The R tutorials are conducted in parallel sessions from Tuesday to Wednesday morning (July 10 - 11, 2018). Each participant can only participate in a maximum of three tutorials. The first tutorial that I attend is Wrangling Data in the Tidyverse by Simon Jackson.

This is my first time using Tidyverse, and I found it really helpful for data transformation and visualization, once I got familiar with it. Using the data example from booking.com, we got hands-on experience with various data wrangling techniques such as handle missing values, reshaping, filtering, and selecting data. The thing that I love the most about Tidyverse is the dplyr package. It comes with a very interesting feature pipe (%>%) which allows us to chain together many operations.

In the second tutorial by Statistical Models for Sport in R by Stephanie Kovalchik, we learned how to use R to implement statistical models that are common in sports statistics. The tutorial consists of three parts:
  1. web scraping to gather and clean public sports data using RSelenium and rvest
  2. explore data with graphics
  3. implementing three models: Bradley-Terry paired comparison models, Pythagorean Theorem, Generalized Additive Models, and Forecasting with Bayes.
During the tutorials session, I met three other Indonesians who are currently studying in Australia as Ph.D. students (small world!).
Indonesian students at useR! 2018

Day 2 (July 11, 2018): Tutorial, Opening Ceremony, and Poster Presentation. 

Tutorial

The morning session is filled with tutorial activities which are a continuation of the series of tutorials that began the day before. I attended the tutorial Follow Me: Introduction to social media analysis in R by Maria Prokofieva, Saskia Freytag, and Anna Quaglieri.

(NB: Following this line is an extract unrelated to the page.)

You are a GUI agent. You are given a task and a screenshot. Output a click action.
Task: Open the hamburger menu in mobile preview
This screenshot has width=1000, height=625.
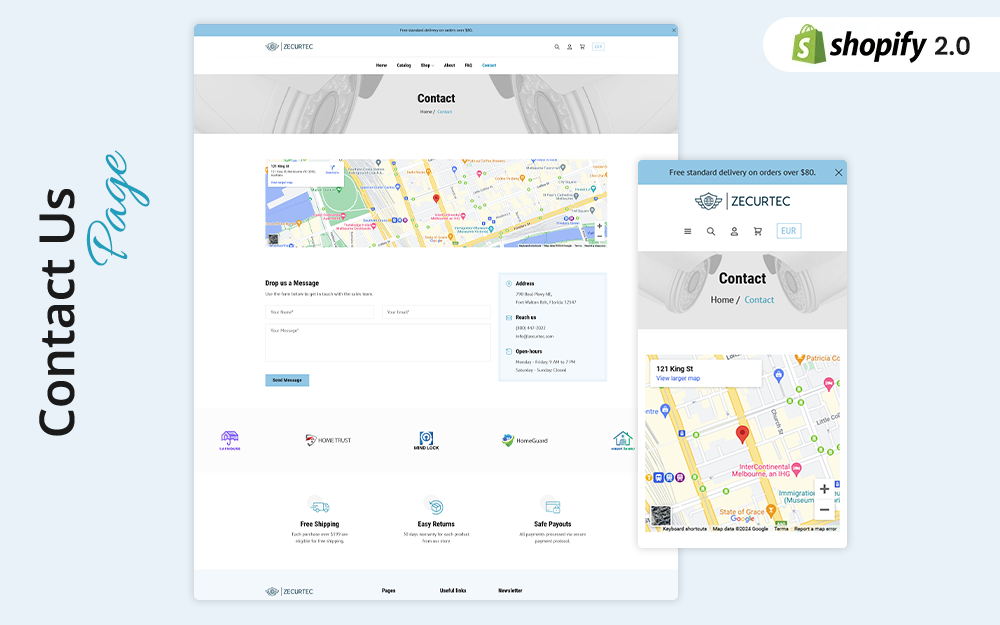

Dr. Maria Prokofieva talked about social media analytics using R

During this 2.5 hour tutorial, we learned how to use R libraries twitteR and rtweet for extracting data from twitter and then convert the tweet in the text column to token using tidytext. In general, the whole process is a bit similar to what I have learned in Web Science class by Dr. Michael Nelson at Old Dominion University (ODU), except that all of the processes are conducted in R instead of Python. At the end of the session, we were given a challenge to compare tweets which mention Harry to tweets mentioning Meghan in the royal wedding time series. The answer should be uploaded to twitter using the hashtags #useR2018, #rstats and #socialmediachallenge. All tutorial materials are available on R-Ladies Melbourne's GitHub.

R-Ladies Gathering

There was an R-Ladies gathering that took place during the lunch after the tutorial session. It was such an excellent opportunity to meet other amazing R-Ladies members who have done various project and research in R and get their R libraries published on CRAN. It was really inspiring to hear their stories of promoting gender diversity in the R community. There are 75 R-Ladies groups spread across the globe. Unfortunately, there is no R-Ladies group in Indonesia at this moment. Maybe, I should start creating one?
With Jenny Bryan during the R-Ladies meeting

Opening Ceremony, Keynote Speeches, and Poster Lightning Talk

At 1.30 pm, all conference attendees gathered in the auditorium for the Opening Ceremony. The event started with a performance by Songwoman Maroochy Welcome to the Country followed by an opening speech delivered by useR! 2018 chief organizer, Professor Di Cook from the Department of Econometrics and Business Statistics at Monash University. In her remarks, Professor Cook encourages all attendees to enjoy the meeting, learn as much as we can, and be cognizant of ensuring others have a good experience, too.

Opening speech by Professor Di Cook

By the way, for those who are curious, here's a sneak peek of the Songwoman Maroochy performance.



Next, we had a keynote speech by Steph de Silva Beyond Syntax, Towards Culture: The Potentiality of Deep Open Source Communities.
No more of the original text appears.